Microsoft's latest version hit $300,000,000 in sales in its first two weeks and at first glance, you'd think it was the sort of thing that Fundamentalists as well as actual Christians would hate. It not only takes place in worlds the Bible does not discuss, but it's all about the thrill of killing and kids love the wanton destruction of life so much they'll put up with lectures about God and his upcoming first person shooter called Armageddon. Even more so if there's free pizza.

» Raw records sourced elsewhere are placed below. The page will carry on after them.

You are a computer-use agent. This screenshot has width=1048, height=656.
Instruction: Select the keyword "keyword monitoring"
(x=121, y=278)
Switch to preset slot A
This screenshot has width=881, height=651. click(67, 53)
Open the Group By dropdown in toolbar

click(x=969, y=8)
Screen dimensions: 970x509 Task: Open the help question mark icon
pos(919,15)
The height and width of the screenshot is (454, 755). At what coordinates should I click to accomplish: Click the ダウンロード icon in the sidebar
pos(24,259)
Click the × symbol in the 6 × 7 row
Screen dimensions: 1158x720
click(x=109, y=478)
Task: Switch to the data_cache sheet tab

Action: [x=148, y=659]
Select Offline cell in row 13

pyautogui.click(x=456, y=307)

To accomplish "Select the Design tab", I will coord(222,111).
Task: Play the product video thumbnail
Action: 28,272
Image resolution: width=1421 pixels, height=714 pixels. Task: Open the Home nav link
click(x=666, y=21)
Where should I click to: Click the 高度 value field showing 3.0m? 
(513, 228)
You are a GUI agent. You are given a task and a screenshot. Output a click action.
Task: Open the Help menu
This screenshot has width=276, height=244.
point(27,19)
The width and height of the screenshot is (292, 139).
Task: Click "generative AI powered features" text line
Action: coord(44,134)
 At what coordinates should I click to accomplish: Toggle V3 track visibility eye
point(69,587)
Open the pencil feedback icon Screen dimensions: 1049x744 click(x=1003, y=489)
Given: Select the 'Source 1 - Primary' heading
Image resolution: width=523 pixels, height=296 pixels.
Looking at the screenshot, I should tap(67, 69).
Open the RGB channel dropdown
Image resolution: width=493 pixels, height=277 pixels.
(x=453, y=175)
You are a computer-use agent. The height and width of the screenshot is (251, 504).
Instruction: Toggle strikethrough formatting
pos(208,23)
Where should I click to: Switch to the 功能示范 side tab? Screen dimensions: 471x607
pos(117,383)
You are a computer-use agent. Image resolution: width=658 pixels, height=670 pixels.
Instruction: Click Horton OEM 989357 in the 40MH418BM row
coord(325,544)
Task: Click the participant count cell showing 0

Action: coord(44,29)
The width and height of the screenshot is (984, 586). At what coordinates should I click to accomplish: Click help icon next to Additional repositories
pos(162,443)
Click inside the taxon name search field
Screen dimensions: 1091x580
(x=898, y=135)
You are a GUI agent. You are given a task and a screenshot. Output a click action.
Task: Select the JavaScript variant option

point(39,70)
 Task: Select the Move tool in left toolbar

This morning's Times tells us about the hundreds of Churches around the country offering free access to the violent video game on big screen TVs to lure kids into indoctrination. In Denver, the Colorado Community Church uses the joy of wholesale slaughter to lure pre-teens. “We want to make it hard for teenagers to go to hell,” says the youth minister. Of course other Churchmen are raising holy hell, metaphorically speaking. “If you want to connect with young teenage boys and drag them into church, free alcohol and pornographic movies would do it,” said James Tonkowich, president of the Institute on Religion and Democracy and he's right.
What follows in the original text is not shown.